Performance, Latency and Loss
Before we get to specific tools, let's define the goals and measures of performance testing.
First, throughput and latency aren't goals of performance testing, but measures. Typically, the goal of a test is to see if the system under test (SUT) can handle current or future traffic conditions. It's not enough to test for raw bits per second at a fixed frame rate, because this doesn't come close to modeling real traffic. The goal of any performance test should be to model traffic based on known or estimated patterns. Once the traffic is modeled, the test can be run against a number of systems, and you can compare performance.

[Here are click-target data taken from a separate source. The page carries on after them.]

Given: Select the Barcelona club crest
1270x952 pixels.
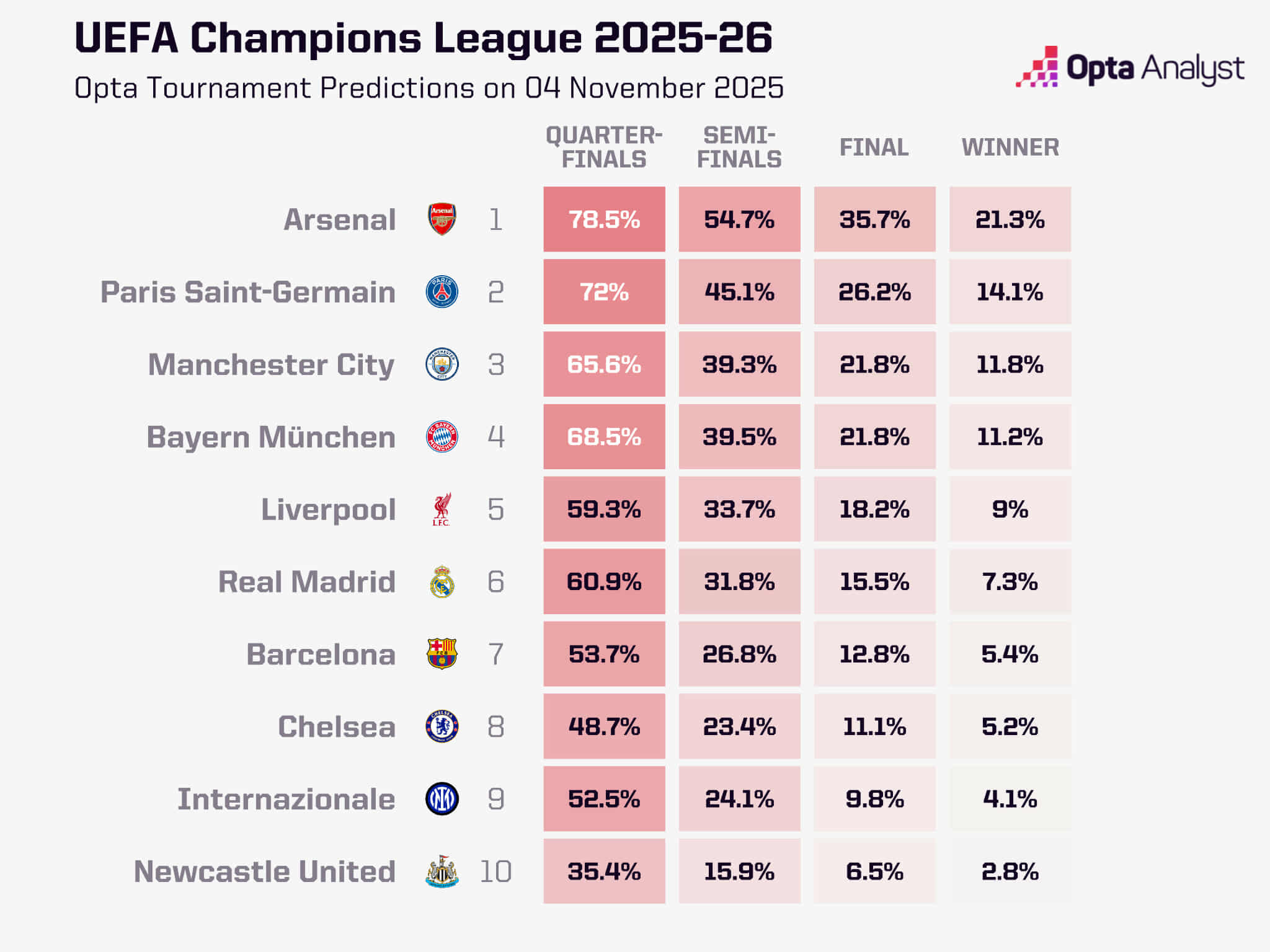Looking at the screenshot, I should [442, 654].
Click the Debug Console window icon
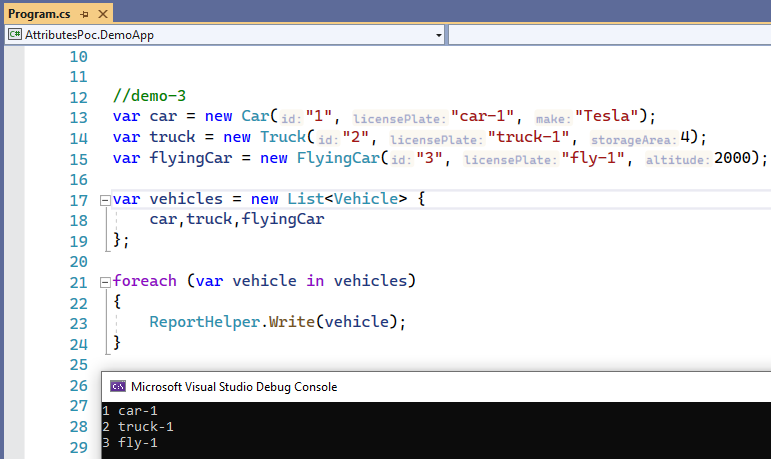 coord(117,387)
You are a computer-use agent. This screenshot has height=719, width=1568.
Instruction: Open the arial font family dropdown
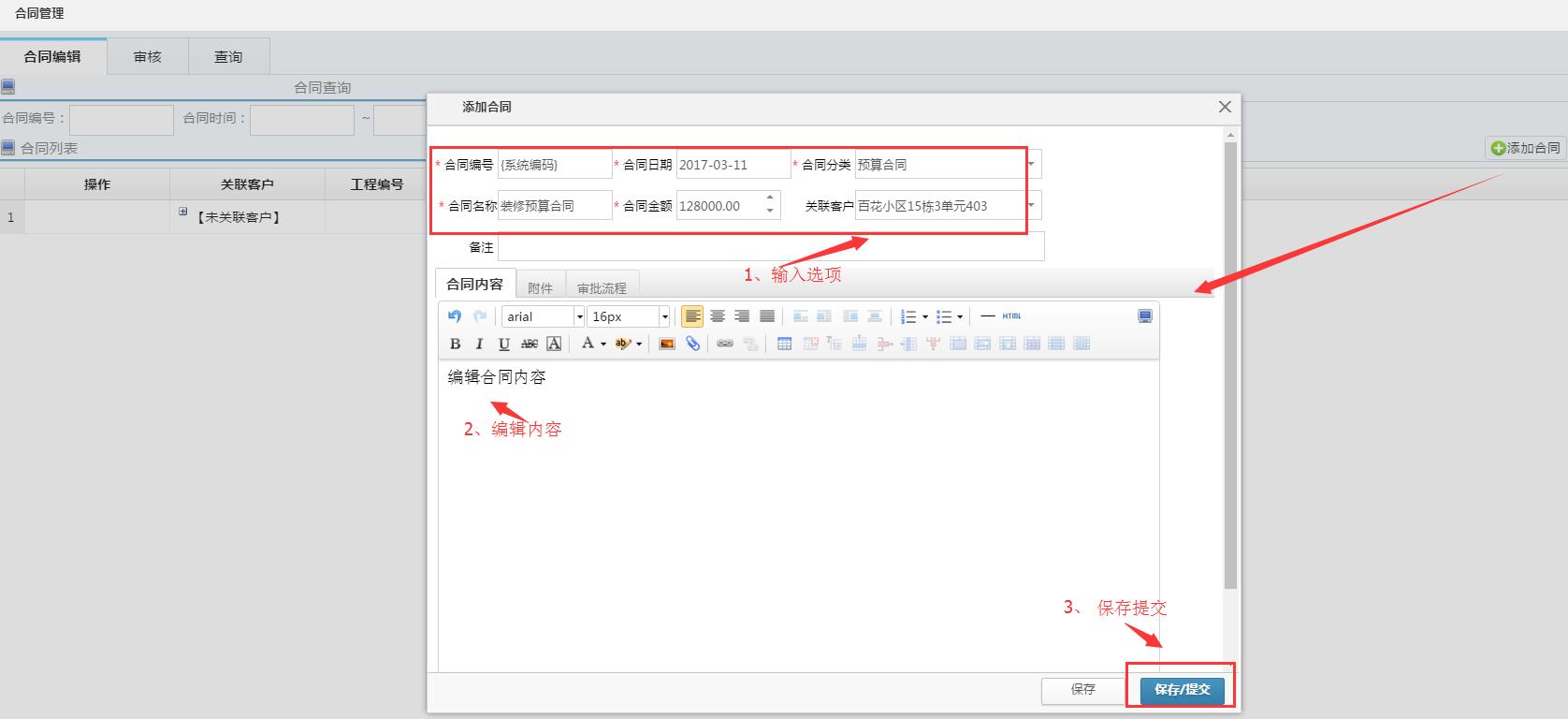coord(579,316)
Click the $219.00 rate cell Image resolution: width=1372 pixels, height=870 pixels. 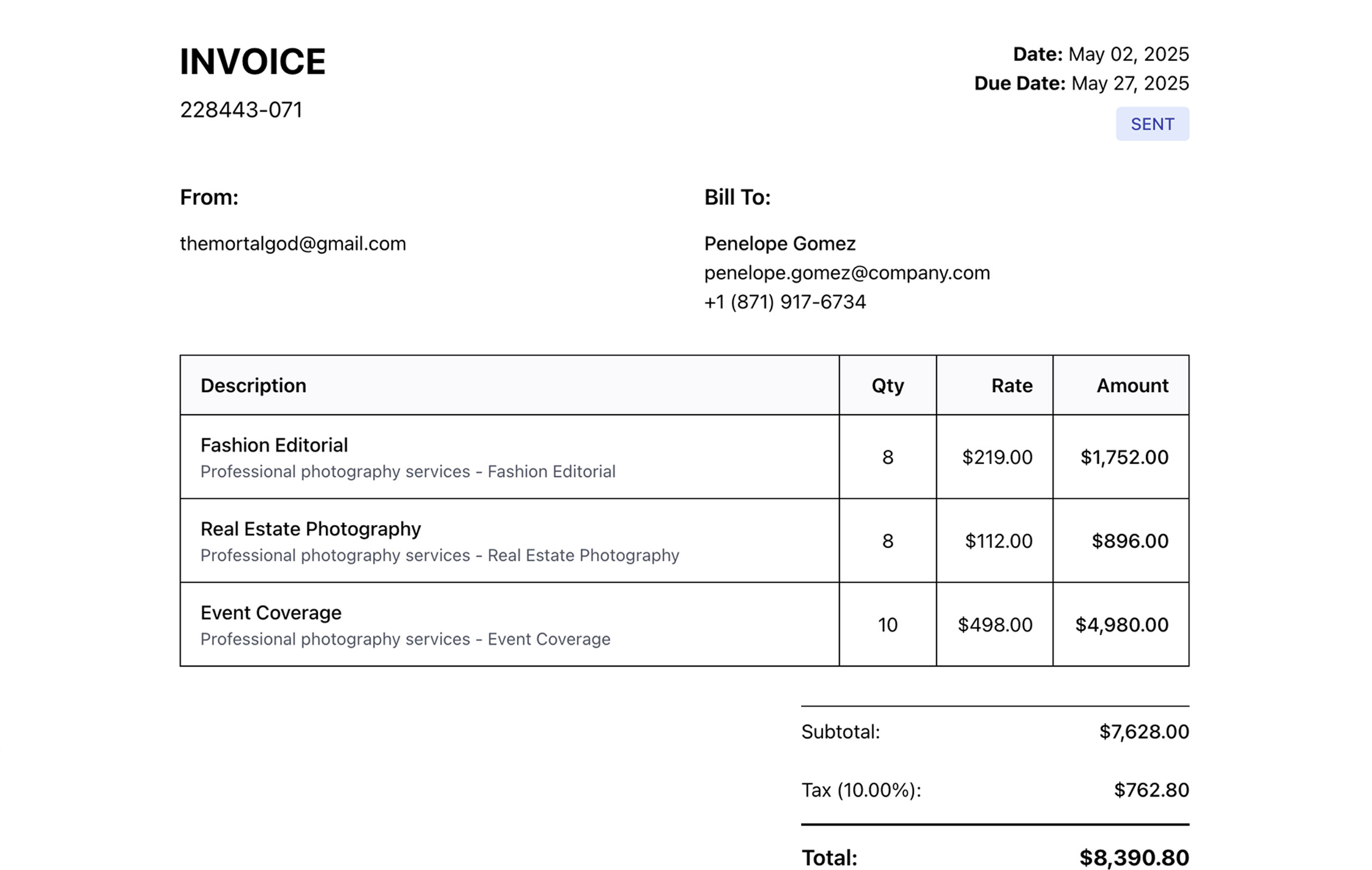point(997,457)
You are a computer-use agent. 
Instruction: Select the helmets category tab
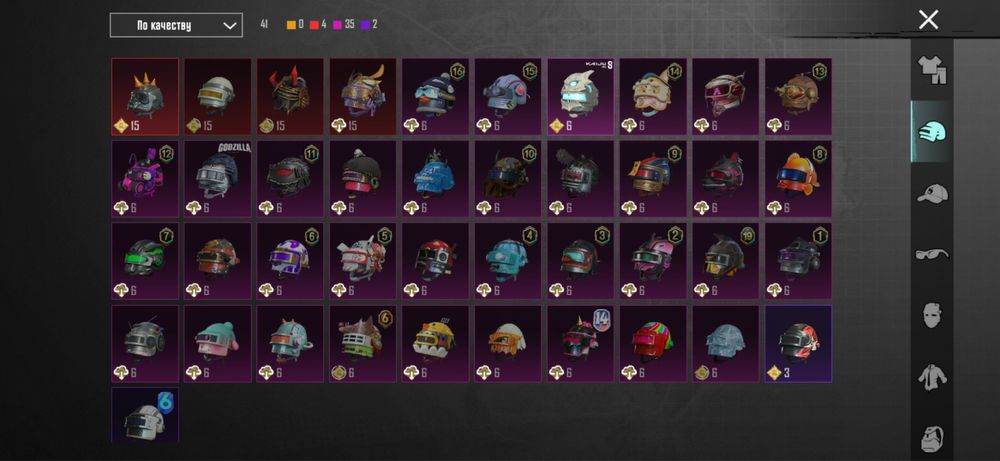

The IEEE's RFC 1242, which specifies benchmarking terminology for network interconnection devices, defines throughput as the maximum rate at which there is no frame loss. However, the terminology for RFC 1242 is aimed at Layer 2/3 devices. The concept of frame loss fails when the testing goes to TCP-oriented traffic, because the error-control and congestion-recovery mechanisms in TCP mean that packets, which are contained in frames, may be lost along the way and retransmitted. When testing TCP, you'll typically want to find out the maximum rate, in bits per second, that can be achieved before the sessions start to fail.
Raw bits per second are of little interest unless you're testing modems and other bit-oriented devices. In testing devices higher up the OSI model, especially at Layer 3 and higher, remember two things: A number of factors, including packet size, can alter the SUT's performance, and once you hit Layer 4 and above, you have to worry about the number of concurrent sessions.